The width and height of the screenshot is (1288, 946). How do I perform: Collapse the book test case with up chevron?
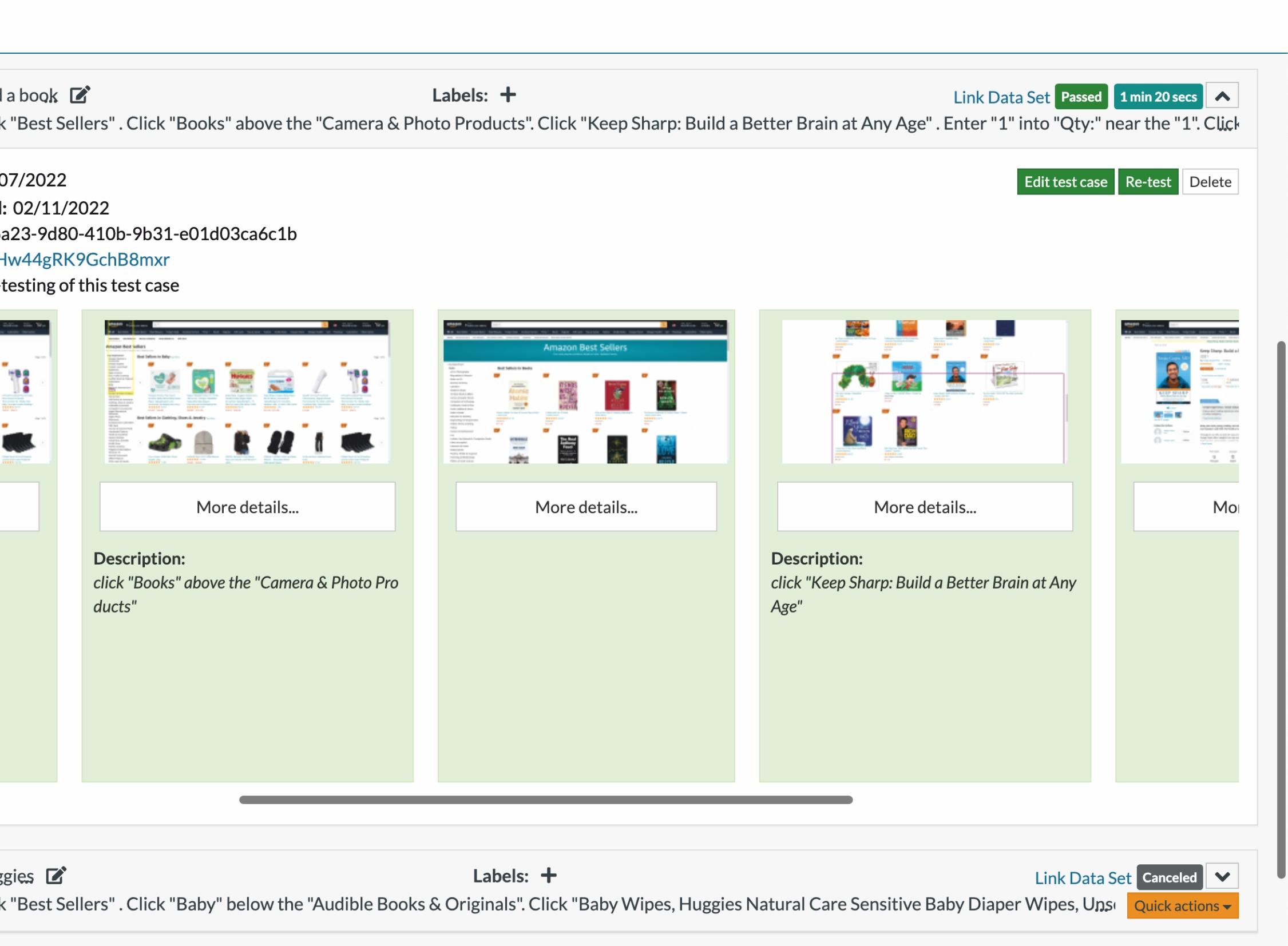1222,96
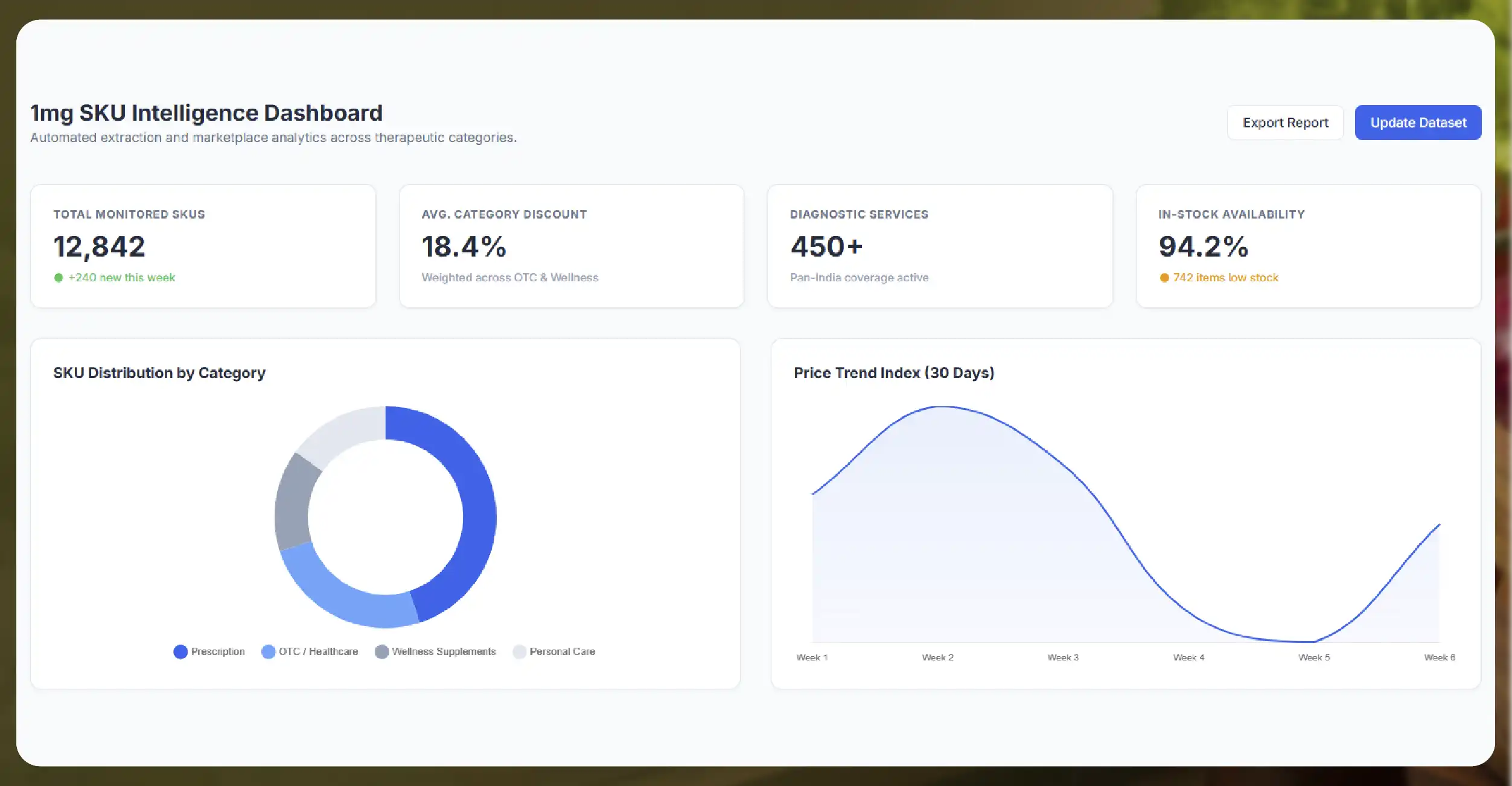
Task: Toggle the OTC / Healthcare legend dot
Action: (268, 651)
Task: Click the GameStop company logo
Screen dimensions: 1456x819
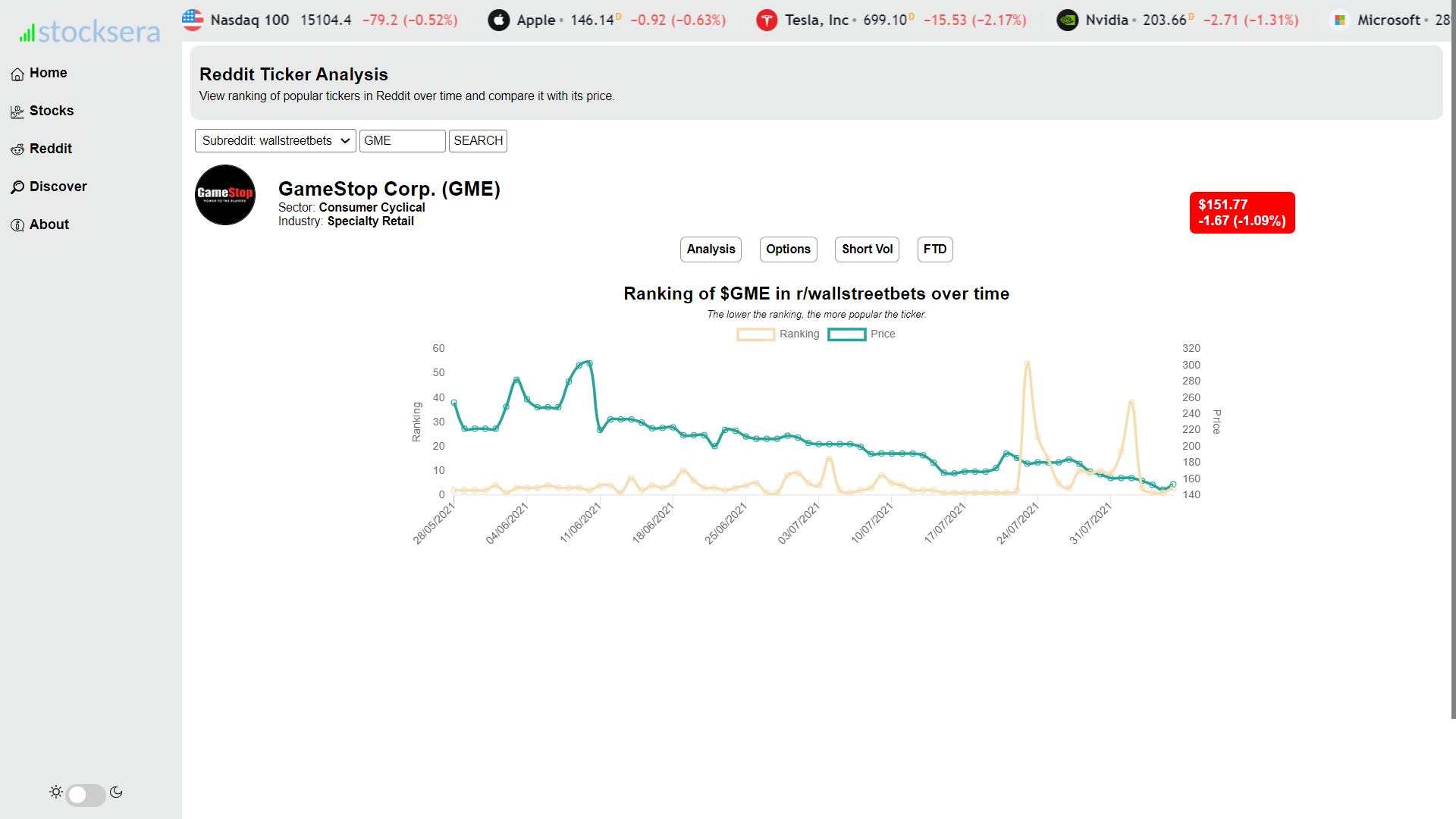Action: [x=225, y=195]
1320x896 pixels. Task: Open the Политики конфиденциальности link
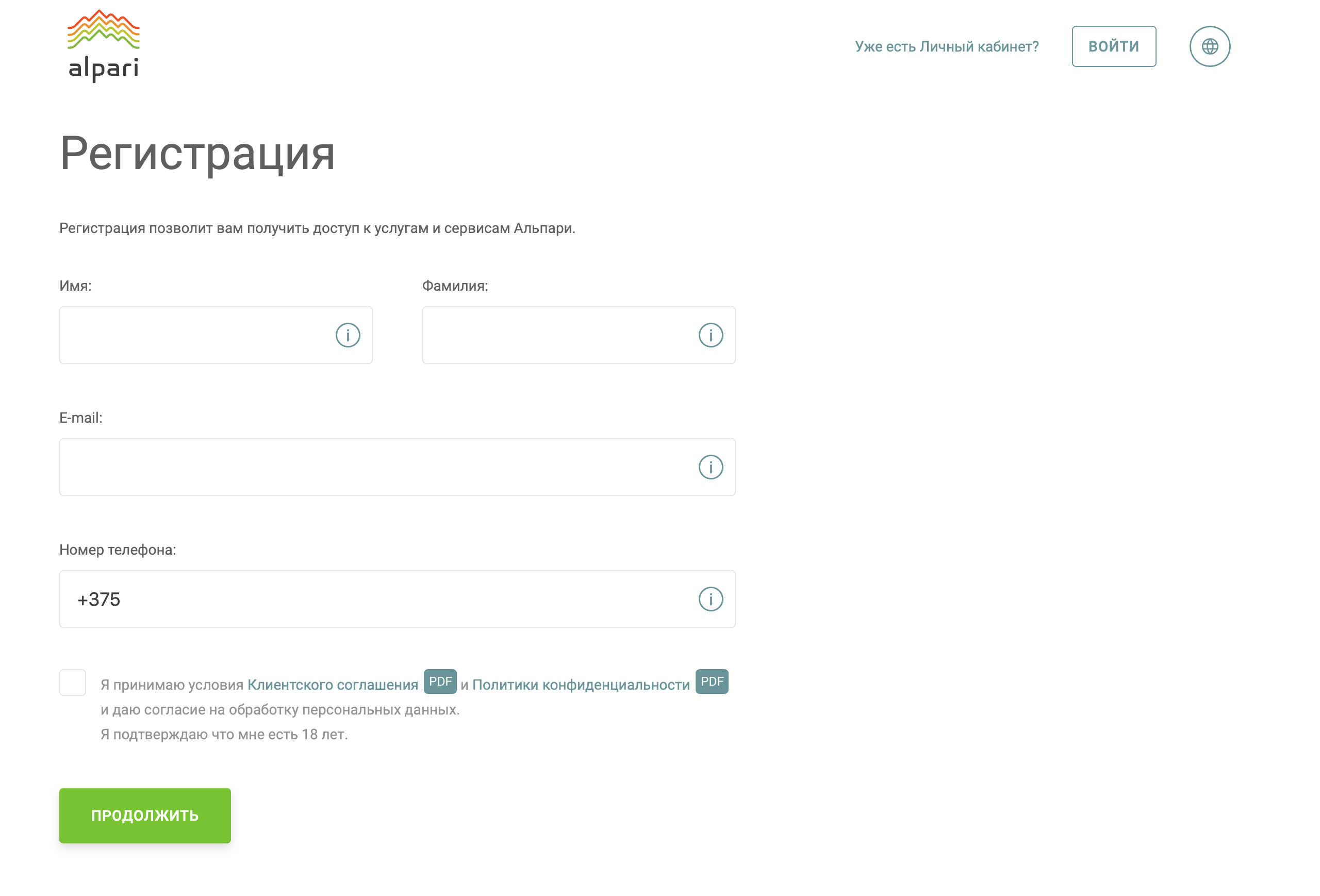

#####

▶ [TASK ITEM]
Without including any picture, set down the listing above exactly as it appears.

▶ [EXERCISE OUTPUT]
The width and height of the screenshot is (1288, 946). How do I perform: Collapse the book test case with up chevron?
1222,96
Task: Toggle the OTC / Healthcare legend dot
Action: (268, 651)
Task: Click the GameStop company logo
Screen dimensions: 1456x819
Action: [x=225, y=195]
1320x896 pixels. Task: Open the Политики конфиденциальности link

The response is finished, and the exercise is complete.